▶ **Document text**
[Start of Attachment]
- Case report
- Open Access
- Open Peer Review
Identification of novel KMT2D mutations in two Chinese children with Kabuki syndrome: a case report and systematic literature review
- Chengqi Xin†1,
- Chun Wang†2,
- Yachen Wang1,
- Jingyuan Zhao1,
- Liang Wang1,
- Runjie Li3 and
- Jing Liu1Email authorView ORCID ID profile
© The Author(s). 2018
- Received: 15 November 2017
- Accepted: 20 February 2018
- Published: 27 February 2018
Kabuki syndrome (KS) is a rare pediatric congenital disorder with multiple congenital anomalies and intellectual disabilities, which is inherited in an autosomal dominant manner. Mutations in KMT2D and KDM6A have been proven to be the primary cause in most cases of KS.
Here we report two Chinese boys with clinical features of KS referred to our hospital for clinical diagnosis. Next-generation sequencing was performed on MiSeq to analyze the genetic mutations in both patients. In both, two novel de novo mutations in KMT2D gene (c.5235delA, p.(A1746Lfs*39) and c.7048G > A, p.(Q2350*)) were detected, both of which were subsequently confirmed by the two-generation pedigree analysis based on Sanger sequencing. A systematic literature review of previously reported mutational spectrum of KMT2D was also conducted.
[End of Attachment]
Pixel coordinate grounding data
[Start of Attachment]
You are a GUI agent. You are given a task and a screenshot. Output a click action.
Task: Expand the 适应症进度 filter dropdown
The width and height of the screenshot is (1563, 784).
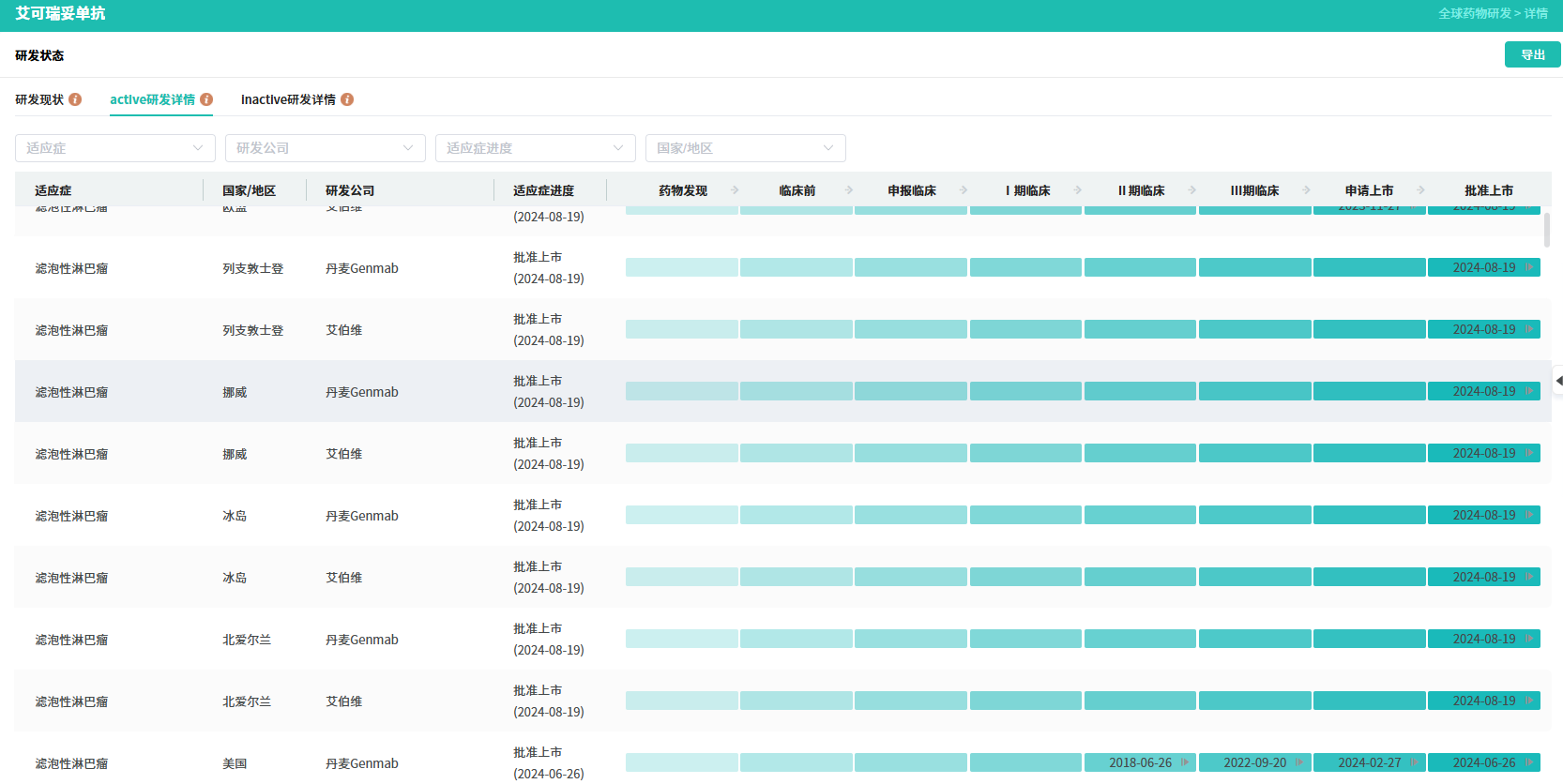(x=536, y=148)
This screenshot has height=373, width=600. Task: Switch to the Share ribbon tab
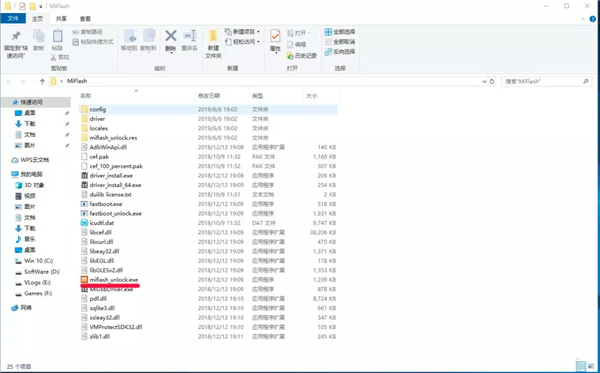coord(61,18)
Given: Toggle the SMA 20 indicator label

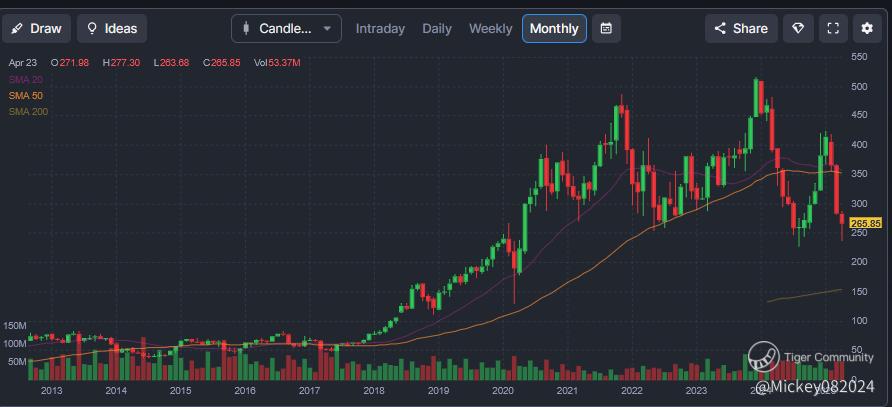Looking at the screenshot, I should pos(26,79).
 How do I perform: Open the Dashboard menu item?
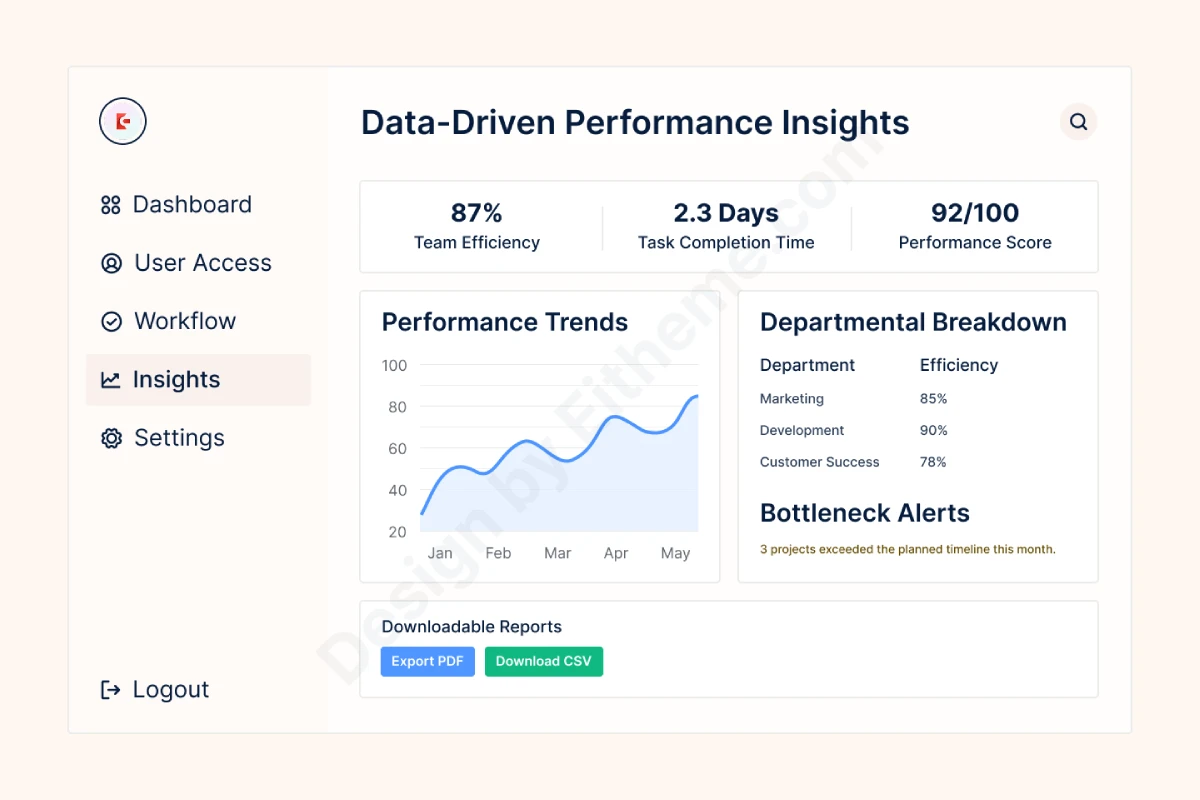[191, 205]
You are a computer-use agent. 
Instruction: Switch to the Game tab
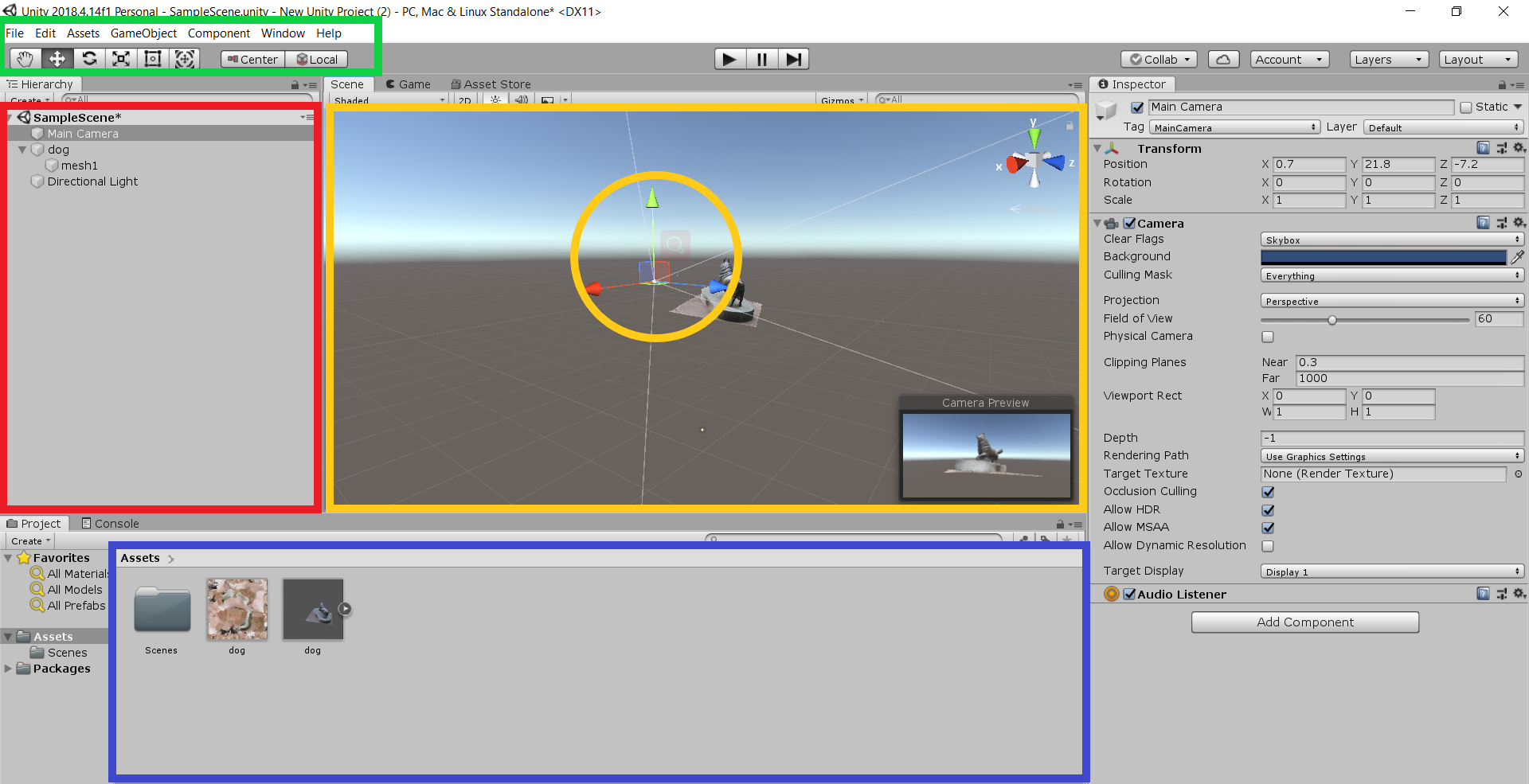[x=409, y=84]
[End of Attachment]
▶ **Required work**
• A. Using the Kabuki syndrome case report, say whether each statement agrees with it, answering yes or no and quoting the deciding words: (i) both patients described were girls; (ii) the sequencing was performed on MiSeq; (iii) KS is inherited in an autosomal recessive manner.
• B. Retype the Kabuki syndrome case report word for word, starting with "Here we report" and going on through "was also conducted.".

▶ **Answers to each task**
• A.
(i) No: "two Chinese boys"
(ii) Yes: "Next-generation sequencing was performed on MiSeq"
(iii) No: "which is inherited in an autosomal dominant manner"

• B.
Here we report two Chinese boys with clinical features of KS referred to our hospital for clinical diagnosis. Next-generation sequencing was performed on MiSeq to analyze the genetic mutations in both patients. In both, two novel de novo mutations in KMT2D gene (c.5235delA, p.(A1746Lfs*39) and c.7048G > A, p.(Q2350*)) were detected, both of which were subsequently confirmed by the two-generation pedigree analysis based on Sanger sequencing. A systematic literature review of previously reported mutational spectrum of KMT2D was also conducted.